Oscar 2012 – parte terza
Paradiso Amaro di Alexander Payne: un ricco avvocato trascura la famiglia per via del lavoro, ma quando la moglie entra in coma irreversibile, a seguito di un incidente nautico, si ritrova a dover recuperare il rapporto con le figlie e a fare i conti con una difficile verità, da affrontare insieme al dolore. Nonostante il grande sfoggio di camicie sgargianti nel pieno stile delle Hawaai – dove la storia è ambientata – il film scivola via in modo incolore, con qualche caduta di troppo nel facile sentimentalismo. Payne, regista e sceneggiatore, va alla continua ricerca dell’equilibrio perfetto fra ironia e malinconia, ma finisce invece col normalizzare ogni aspetto dell’intreccio, per un risultato finale privo di guizzi o reali emozioni. George Clooney, che pure si impegna in un ruolo che domenica potrebbe portargli l’Oscar, non sfugge alla medesima sorte.

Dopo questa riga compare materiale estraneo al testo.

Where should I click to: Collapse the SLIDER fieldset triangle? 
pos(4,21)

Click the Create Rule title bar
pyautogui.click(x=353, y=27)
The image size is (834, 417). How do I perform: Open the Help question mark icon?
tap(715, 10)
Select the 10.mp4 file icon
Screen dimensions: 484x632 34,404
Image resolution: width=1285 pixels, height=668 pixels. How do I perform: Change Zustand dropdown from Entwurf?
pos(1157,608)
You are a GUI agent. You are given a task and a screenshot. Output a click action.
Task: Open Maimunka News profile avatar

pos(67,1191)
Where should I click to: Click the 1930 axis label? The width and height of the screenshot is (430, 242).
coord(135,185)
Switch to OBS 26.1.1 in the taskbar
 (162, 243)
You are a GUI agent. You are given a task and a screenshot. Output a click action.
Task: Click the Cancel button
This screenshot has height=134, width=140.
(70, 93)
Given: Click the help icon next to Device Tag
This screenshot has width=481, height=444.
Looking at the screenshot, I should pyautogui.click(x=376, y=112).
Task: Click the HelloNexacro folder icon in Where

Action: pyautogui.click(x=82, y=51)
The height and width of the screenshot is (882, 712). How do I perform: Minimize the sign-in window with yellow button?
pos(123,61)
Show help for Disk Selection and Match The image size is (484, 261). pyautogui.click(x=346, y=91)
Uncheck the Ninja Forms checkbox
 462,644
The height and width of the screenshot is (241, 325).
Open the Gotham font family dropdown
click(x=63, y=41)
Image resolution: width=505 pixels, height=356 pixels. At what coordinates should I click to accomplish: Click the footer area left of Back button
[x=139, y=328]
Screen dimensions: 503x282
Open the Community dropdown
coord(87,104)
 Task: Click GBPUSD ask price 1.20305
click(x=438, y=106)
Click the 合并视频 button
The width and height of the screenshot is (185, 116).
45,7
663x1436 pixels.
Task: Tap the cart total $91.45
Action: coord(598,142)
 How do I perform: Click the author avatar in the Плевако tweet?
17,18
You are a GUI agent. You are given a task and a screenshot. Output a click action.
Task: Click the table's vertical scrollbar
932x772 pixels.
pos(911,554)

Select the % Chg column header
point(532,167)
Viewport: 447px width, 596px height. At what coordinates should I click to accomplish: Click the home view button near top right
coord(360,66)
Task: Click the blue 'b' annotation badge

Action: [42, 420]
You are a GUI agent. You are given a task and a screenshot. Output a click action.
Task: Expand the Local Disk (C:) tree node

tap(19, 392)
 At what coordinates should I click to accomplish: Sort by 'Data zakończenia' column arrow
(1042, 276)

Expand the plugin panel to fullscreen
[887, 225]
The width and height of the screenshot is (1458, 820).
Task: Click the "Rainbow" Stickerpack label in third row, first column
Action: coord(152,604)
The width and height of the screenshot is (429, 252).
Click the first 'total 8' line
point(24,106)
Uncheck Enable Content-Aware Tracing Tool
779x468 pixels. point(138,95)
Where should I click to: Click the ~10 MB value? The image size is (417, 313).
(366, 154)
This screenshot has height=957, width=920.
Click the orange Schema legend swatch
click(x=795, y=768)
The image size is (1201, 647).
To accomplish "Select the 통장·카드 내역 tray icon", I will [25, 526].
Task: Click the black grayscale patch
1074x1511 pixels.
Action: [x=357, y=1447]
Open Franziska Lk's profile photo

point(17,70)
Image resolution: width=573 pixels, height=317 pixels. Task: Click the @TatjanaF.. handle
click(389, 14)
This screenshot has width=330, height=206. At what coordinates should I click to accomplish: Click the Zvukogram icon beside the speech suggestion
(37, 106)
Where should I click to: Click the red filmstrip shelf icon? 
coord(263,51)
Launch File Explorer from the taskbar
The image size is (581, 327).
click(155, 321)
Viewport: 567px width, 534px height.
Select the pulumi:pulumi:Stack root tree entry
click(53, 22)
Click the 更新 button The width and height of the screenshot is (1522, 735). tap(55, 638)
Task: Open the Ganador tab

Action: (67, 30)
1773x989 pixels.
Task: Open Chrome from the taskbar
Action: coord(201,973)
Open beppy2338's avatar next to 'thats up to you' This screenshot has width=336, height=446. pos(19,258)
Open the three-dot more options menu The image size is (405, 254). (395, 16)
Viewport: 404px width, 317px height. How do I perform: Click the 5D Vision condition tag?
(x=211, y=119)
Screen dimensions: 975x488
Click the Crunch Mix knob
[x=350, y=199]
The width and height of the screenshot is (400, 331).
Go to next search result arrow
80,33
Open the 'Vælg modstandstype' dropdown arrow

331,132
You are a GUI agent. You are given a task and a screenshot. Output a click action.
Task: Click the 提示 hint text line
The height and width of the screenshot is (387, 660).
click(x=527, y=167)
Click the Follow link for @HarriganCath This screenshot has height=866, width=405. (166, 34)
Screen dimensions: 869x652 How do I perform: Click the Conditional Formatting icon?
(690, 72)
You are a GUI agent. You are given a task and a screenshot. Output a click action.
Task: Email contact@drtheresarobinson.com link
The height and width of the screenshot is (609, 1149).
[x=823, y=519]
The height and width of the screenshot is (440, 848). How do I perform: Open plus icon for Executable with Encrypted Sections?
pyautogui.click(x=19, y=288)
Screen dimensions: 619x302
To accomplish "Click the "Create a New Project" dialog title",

War Horse di Steven Spielberg: la storia di una amicizia tra un cavallo e un ragazzo, separati dallo scoppio improvviso della prima guerra mondiale. L’animale passerà di proprietario in proprietario, per tutta la durata del conflitto. Spielberg realizza un film che possiede i pregi e i difetti tipici del suo cinema. Pertanto, mentre da una parte risultano evidenti la cura e la maestria della messa in scena, dall’altra è sin troppo facile criticare l’eccesso di retorica e l’apologia dei buoni sentimenti. Questi ultimi però – trattandosi di un film per ragazzi – sono aspetti che stridono meno che in altre occasioni. La pellicola diventa uno strumento per dimostrare ancora una volta la concezione che il suo autore ha del Cinema: ossia quella di una appassionata fabbrica dei sogni a cui lasciarsi andare senza troppe sovrastrutture razionali. In questo senso War Horse è sicuramente un lavoro che emoziona e coinvolge. Piace inoltre l’omaggio cinefilo a mostri sacri come l’Anthony Mann di Winchester 73, il John Ford di Un Uomo Tranquillo, il Victor Fleming di Via col Vento e, in ultimo, lo Stanley Kubrik di Orizzonti di Gloria.